Common weak outputs usually come from missing constraints. Explicitly ask the skill to address:

  • duplicate event delivery
  • out-of-order processing
  • partial projector failure
  • checkpoint corruption
  • schema evolution
  • replay versus live divergence

If these are not discussed, the design is probably too shallow for production.

Iterate after the first draft

After the first answer, improve the result by asking:

  • Rewrite this projection for idempotency.
  • Add a checkpointing model and recovery flow.
  • Show how replay differs from live subscription processing.
  • Identify where this design breaks under high event volume.
  • Refactor the read model around these three query patterns.

This works better than requesting a larger first response.

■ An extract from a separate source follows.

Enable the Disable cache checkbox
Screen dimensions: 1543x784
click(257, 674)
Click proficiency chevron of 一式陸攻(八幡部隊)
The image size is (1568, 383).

Ask for tests, not just handlers

To improve projection-patterns for Backend Development, request test scenarios such as:

  • replay from zero
  • duplicate event ingestion
  • handler restart from checkpoint
  • event version upgrade
  • missing or malformed event payloads

A projection that cannot be tested under replay and failure is rarely ready to trust.

Use the skill as a design reviewer

A strong pattern is to bring your own draft projector and ask projection-patterns to critique it. For example:

  • identify non-idempotent handlers
  • find missing checkpoints
  • detect read-model fields that cannot be derived reliably
  • point out where inline projections may hurt write throughput

This review mode often yields higher information gain than greenfield generation.